Unfortunately for those trying to replicate it, my process relies on an expensive plug-in, the $699 Aerialist Pro from ARTS PDF. I initially purchased Aerialist Pro because it can generate PDF links from page numbers to the associated pages in a PDF; I used it to link up all the page numbers in the index of the ebook version of iPhoto ’08: Visual QuickStart Guide. That task would have taken many hours using the astonishingly bad linking tool in Acrobat Professional 8, so I was able to justify the price. On the Mac, Aerialist Pro runs only in Acrobat
Professional 7, so I was glad I kept that version around, and copies still seem to be available via Amazon.com.
Aerialist Pro has other useful features, including the capability to produce a report listing all external links, which gave me what I needed to develop the rest of my process. (Unhappily, another Aerialist Pro feature that I would love to use – the capability to set link properties like zoom level and appearance en masse – turns out to have a bug that causes problems with documents viewed in Continuous mode. ARTS PDF has confirmed the bug, and I hope they fix it, along with enabling Aerialist Pro to work inside Acrobat Professional 8.)
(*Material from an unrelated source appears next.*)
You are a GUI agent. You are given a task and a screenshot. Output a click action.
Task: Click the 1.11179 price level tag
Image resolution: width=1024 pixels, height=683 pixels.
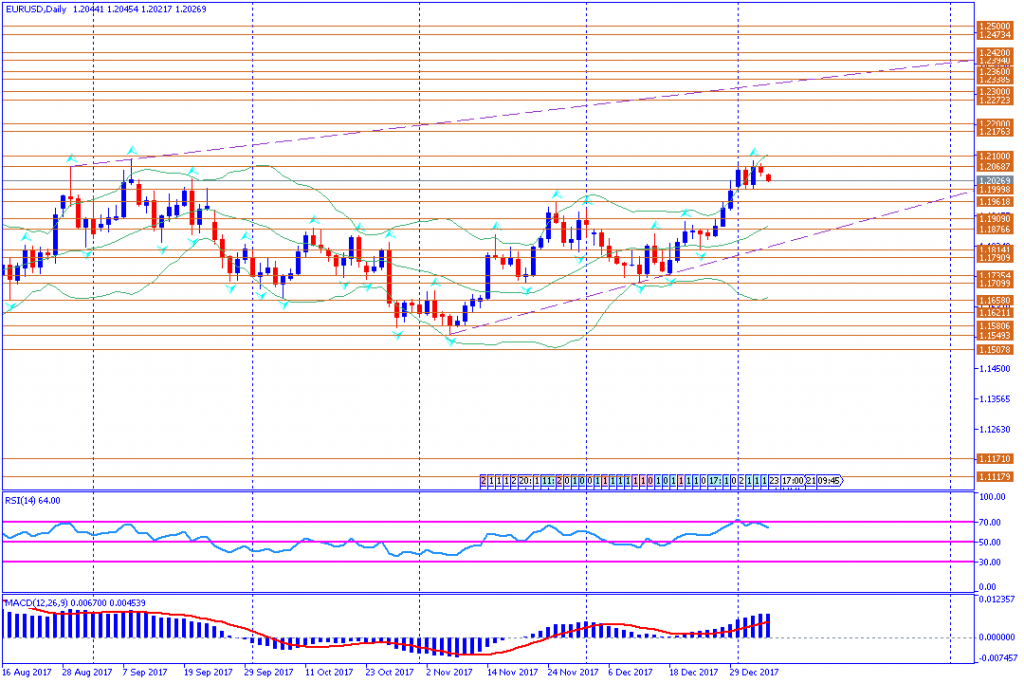click(x=994, y=477)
Aerialist Pro’s external link report is itself a PDF, so my first step is to save the report from Acrobat as a plain text file, called Dependency Report.txt (the extension isn’t optional). But in the end, I need a .html file, so I set up Noodlesoft’s Hazel to look for a file called Dependency Report.txt in a specific folder, rename it uniquely and with a .html extension, and open it in BBEdit.
Once I have the file in BBEdit, I run a text factory that takes the rather plain output from Aerialist Pro, strips out the cosmetic parts, and turns all of the links into proper HREFs. It’s a lot of grep pattern matching, and while it wasn’t trivial to create, it wasn’t all that hard.
The next trick is to check all the links. After much searching and testing, I found a $25 utility called Braxton’s Link Tester (BLT) that does a nice job of checking links and reporting back on which ones have problems. After running the BBEdit text factory and saving the file, I drag the file’s proxy icon (the little icon in the title bar of every window; just click, hold, and drag to use it just as though you were dragging the file’s Finder icon) to BLT’s Dock icon. In BLT, I then click the Check Links button and go do something else for a few minutes while it visits all the links.
What I like about BLT is that it’s easy to deselect the green checkmark tab that shows all the good links, since I don’t care about those, and focus in on broken links (for the screenshot below, I left the good ones showing). BLT goes beyond a simple thumbs-up/thumbs-down display, identifying failed links, forbidden links, links that time out, links forbidden by robots.txt, server errors, email links that must be verified manually, and protocols that BLT doesn’t recognize.
Most of the time there are only a couple of broken links, if any, and then it’s just a matter of going back into the original Word document and the working PDF file and either removing the links or replacing them with correct links.
I won’t pretend this is the only way to automate link checking. It might be possible, for instance, to write an AppleScript that would identify and check the links, reporting back on which ones had troubles. But I do hope this will give you a sense of how you might be able to eliminate a manual step in producing PDF files that work as they should.